Simulating Cerebral Edema and Ischemia After Traumatic Acute Subdural Hematoma Using Triphasic Swelling Biomechanics.

Abstract

Poor outcome following traumatic acute subdural hematoma (ASDH) is associated with the severity of the primary injury and secondary injury including cerebral edema and ischemia. However, the underlying secondary injury mechanism contributing to elevated intracranial pressure (ICP) and high mortality rate remains unclear. Cerebral edema occurs in response to the exposure of the intracellular fixed charge density (FCD) after cell death, causing ICP to increase. The increased ICP from swollen tissue compresses blood vessels in adjacent tissue, restricting blood flow and leading to ischemic damage.
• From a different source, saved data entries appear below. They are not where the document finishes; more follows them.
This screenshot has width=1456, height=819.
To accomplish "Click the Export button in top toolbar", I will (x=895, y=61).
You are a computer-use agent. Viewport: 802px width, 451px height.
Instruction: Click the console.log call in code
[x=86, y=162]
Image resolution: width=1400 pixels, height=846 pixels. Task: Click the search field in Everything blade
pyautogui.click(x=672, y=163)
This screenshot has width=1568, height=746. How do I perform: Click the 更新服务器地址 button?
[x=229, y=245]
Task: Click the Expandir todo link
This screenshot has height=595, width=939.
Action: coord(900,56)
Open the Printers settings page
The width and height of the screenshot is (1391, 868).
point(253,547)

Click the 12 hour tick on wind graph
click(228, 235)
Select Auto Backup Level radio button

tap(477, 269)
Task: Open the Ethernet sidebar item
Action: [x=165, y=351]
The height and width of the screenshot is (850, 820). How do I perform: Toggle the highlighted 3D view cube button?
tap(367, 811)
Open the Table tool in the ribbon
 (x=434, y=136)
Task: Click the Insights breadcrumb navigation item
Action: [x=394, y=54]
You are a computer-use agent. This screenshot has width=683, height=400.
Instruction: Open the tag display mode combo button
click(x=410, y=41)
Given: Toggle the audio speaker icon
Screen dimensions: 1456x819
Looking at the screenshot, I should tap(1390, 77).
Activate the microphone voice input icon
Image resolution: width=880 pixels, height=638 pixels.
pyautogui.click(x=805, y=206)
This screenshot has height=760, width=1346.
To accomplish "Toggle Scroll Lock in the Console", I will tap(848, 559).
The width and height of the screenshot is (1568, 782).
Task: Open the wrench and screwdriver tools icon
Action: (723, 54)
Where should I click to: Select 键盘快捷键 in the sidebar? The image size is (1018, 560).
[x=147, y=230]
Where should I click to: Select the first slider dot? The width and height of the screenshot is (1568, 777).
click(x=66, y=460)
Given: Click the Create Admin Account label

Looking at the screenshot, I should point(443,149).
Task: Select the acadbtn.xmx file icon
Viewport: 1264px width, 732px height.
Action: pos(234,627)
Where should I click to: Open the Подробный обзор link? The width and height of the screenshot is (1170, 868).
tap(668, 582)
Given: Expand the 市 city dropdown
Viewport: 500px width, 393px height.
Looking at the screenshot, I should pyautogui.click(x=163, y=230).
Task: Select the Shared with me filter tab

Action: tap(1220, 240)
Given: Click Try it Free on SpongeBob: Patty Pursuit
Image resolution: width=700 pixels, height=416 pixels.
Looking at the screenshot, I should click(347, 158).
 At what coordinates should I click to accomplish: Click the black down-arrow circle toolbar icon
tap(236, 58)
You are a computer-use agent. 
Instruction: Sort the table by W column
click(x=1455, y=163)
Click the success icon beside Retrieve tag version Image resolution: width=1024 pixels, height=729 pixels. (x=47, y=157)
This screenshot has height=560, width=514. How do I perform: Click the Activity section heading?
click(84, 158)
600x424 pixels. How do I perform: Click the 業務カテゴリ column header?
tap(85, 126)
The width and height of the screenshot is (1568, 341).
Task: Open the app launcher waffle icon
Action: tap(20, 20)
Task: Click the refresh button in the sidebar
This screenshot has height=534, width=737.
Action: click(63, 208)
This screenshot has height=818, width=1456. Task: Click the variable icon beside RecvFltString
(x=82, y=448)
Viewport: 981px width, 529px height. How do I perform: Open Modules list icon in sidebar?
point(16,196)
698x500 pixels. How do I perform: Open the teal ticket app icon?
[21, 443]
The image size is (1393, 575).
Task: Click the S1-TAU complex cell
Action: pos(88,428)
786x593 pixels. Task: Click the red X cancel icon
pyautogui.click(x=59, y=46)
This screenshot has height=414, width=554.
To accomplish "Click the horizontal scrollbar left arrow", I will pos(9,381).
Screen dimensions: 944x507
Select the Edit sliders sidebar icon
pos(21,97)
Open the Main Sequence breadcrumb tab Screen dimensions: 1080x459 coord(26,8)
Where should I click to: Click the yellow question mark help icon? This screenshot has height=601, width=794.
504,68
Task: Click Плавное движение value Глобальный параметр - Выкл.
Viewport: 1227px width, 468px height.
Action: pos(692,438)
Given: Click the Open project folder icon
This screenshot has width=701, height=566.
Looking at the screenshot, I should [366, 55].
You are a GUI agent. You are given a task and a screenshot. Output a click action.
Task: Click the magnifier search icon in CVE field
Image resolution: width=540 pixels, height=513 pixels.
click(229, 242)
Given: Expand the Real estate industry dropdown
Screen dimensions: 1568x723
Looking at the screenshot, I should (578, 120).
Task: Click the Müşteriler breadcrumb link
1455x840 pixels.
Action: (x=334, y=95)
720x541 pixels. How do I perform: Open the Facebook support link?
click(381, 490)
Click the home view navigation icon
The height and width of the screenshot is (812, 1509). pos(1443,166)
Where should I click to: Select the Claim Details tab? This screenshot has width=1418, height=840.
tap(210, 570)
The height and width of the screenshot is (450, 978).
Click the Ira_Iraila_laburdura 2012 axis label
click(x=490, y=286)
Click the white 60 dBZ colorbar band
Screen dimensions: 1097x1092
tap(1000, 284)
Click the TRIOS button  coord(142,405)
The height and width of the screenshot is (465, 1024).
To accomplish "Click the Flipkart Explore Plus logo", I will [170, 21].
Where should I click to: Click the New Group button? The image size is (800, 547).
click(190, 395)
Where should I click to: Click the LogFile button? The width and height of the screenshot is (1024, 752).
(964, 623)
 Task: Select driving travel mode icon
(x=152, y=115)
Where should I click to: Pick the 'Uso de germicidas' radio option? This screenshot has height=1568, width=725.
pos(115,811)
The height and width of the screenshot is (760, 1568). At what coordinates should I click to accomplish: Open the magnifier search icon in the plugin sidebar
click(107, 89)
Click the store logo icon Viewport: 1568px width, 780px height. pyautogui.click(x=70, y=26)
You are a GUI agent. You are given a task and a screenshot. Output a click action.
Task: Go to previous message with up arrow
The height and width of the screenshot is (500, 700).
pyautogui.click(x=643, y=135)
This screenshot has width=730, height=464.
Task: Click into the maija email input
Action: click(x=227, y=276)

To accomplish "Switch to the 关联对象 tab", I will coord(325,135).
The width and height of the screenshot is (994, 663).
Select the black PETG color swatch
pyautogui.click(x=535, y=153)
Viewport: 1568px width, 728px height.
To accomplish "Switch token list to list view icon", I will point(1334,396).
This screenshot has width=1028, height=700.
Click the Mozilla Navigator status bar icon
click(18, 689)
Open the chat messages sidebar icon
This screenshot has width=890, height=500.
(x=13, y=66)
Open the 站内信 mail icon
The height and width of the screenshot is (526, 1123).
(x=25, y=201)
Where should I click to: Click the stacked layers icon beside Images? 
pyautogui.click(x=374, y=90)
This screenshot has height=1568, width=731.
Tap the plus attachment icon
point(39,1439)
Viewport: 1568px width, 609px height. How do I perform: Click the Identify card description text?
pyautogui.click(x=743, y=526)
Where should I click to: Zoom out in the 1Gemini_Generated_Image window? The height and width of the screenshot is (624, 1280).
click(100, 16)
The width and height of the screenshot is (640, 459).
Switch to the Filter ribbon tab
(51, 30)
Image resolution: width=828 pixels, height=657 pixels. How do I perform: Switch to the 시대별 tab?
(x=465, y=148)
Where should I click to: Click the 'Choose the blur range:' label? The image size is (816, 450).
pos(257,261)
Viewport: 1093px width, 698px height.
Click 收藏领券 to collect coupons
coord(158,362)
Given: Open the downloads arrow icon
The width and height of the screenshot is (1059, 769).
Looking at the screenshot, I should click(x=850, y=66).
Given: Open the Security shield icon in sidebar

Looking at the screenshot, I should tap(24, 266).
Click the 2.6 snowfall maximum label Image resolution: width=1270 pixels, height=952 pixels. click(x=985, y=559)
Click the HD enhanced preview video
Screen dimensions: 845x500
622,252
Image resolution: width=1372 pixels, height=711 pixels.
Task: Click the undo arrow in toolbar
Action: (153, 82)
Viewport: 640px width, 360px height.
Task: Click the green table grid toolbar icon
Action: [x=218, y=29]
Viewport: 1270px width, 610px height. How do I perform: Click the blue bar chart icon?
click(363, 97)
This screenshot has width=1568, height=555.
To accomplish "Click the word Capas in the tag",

We hypothesize that the mass occupying effect of ASDH exacerbates the ischemic injury, leading to ICP elevation, which is an indicator of high mortality rate in the clinic. Using FEBio (febio.org) and triphasic swelling biomechanics, this study modeled clinically relevant ASDHs and simulated post-traumatic brain swelling and ischemia to predict ICP. Results showed that common convexity ASDH significantly increased ICP by exacerbating ischemic injury, and surgical removal of the convexity ASDH may control ICP by preventing ischemia progression. However, in cases where the primary injury is very severe, surgical intervention alone may not effectively decrease ICP, as the contribution of the hematoma to the elevated ICP is insignificant. In addition, interhemispheric ASDH, located between the cerebral hemispheres, does not significantly exacerbate ischemia, supporting the conservative surgical management generally recommended for interhemispheric ASDH. The joint effect of the mass occupying effect of the blood clot and resulting ischemia contributes to elevated ICP which may increase mortality. Our novel approach may improve the fidelity of predicting patient outcome after motor vehicle crashes and traumatic brain injuries due to other causes.